Author: Donna M. McAleer
Publisher: Fortis
Published: 2010
Total Pages: 399
ISBN-13: 9780984551118
DOWNLOAD EBOOKPortraits of fourteen women who graduated from West Point and served in the Army, highlighting their character, accomplishments, leadership, ordeals and sacrifices.
Author: Victoria Jason
Publisher:
Published: 1995
Total Pages: 298
ISBN-13: 9780888013552
DOWNLOAD EBOOK"During the summer of 1991 Victoria Jason embarked on a journey together with Don Starkell (author of the bestselling Paddle to the Amazon) and Fred Reffler to kayak the Northwest Passage, starting at Churchill, Manitoba and aiming to reach Tuktoyaktuk on the Beaufort Sea. When she set out in 1991, Victoria, already a grandmother of two, had only been kayaking for a year and was still recovering from the second of two strokes." "Her 7,500 kilometre journey lasted four years. In the first year, Fred Reffler dropped out due to an injury, and Victoria suffered serious internal bleeding from ulcers. The second year Victoria and Don reached Gjoa Haven together, hauling their kayaks by sled, but Victoria was forced to drop out there, suffering from edema (muscle breakdown) caused by excessive fatigue. Don Starkell continued alone, reaching the Tuktoyaktuk Peninsula, where he was rescued by authorities suffering from severe frostbite which resulted in the loss of all his fingers and parts of four toes." "Their first two summers together were also a time of tension and conflict between Victoria and Don." "Not content with failure, Victoria returned North the following two years and completed her triumphant journey alone from west to east, paddling from Fort Providence on the Mackenzie River to Paulatuk in 1993, and from Paulatuk to Gjoa Haven in 1994. Among the Inuit people she became known as the Kabloona (the Inuktituk word for stranger) in the Yellow Kayak."--Jacket
Author: Cathy Luchetti
Publisher: W W Norton & Company Incorporated
Published: 2001
Total Pages: 240
ISBN-13: 9780393321555
DOWNLOAD EBOOKMore than 140 period photographs and excerpts from letters, diaries, books, and journals provide insight into daily life in the American West for women in the nineteenth century. Winner of the Pacific Northwest Booksellers Award. Reprint.
Author: Agnes Morley Cleaveland
Publisher: U of Nebraska Press
Published: 1977-01-01
Total Pages: 372
ISBN-13: 9780803258686
DOWNLOAD EBOOKWhen Agnes Morley Cleaveland was born on a New Mexico cattle ranch in 1874, the term "Wild West" was a reality, not a cliché.
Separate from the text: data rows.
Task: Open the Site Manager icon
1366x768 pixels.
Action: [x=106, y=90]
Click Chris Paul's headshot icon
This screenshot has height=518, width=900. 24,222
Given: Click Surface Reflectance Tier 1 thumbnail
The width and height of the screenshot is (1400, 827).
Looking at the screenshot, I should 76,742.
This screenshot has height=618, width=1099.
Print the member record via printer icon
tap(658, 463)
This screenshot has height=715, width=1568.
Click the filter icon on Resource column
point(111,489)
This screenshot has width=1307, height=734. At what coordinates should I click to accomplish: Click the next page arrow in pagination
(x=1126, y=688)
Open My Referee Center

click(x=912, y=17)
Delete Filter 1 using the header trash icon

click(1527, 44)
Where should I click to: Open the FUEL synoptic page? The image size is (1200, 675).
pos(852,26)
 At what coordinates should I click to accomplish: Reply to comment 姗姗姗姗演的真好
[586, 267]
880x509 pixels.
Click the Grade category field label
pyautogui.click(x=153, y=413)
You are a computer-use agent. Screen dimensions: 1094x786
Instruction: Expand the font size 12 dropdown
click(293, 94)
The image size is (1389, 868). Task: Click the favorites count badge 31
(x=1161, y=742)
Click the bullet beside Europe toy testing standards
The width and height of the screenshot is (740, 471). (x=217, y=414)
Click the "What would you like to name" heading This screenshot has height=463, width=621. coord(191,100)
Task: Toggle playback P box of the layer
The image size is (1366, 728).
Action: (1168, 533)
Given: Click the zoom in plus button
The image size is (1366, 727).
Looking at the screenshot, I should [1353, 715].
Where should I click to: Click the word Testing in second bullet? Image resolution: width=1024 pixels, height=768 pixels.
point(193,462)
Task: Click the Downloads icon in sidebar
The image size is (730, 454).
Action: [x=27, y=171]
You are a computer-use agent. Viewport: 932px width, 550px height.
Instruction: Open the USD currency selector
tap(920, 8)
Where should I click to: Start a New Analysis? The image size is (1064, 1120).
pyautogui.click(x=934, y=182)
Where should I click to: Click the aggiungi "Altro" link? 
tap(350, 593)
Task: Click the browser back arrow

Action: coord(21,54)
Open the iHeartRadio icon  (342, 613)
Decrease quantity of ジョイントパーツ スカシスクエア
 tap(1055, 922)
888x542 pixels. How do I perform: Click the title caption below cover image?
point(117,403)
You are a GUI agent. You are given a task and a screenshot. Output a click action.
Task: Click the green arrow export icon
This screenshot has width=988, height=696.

In those days cowboys didn't know they were picturesque, horse rustlers were to be handled as seemed best on the occasion, and young ladies thought nothing of punching cows and hunting grizzlies in between school terms.
Author: Oyèrónkẹ́ Oyěwùmí
Publisher: U of Minnesota Press
Published: 1997-10
Total Pages: 257
ISBN-13: 1452903255
DOWNLOAD EBOOKThe "woman question", this book asserts, is a Western one, and not a proper lens for viewing African society. A work that rethinks gender as a Western contruction, The Invention of Women offers a new way of understanding both Yoruban and Western cultures. Oyewumi traces the misapplication of Western, body-oriented concepts of gender through the history of gender discourses in Yoruba studies. Her analysis shows the paradoxical nature of two fundamental assumptions of feminist theory: that gender is socially constructed in old Yoruba society, and that social organization was determined by relative age.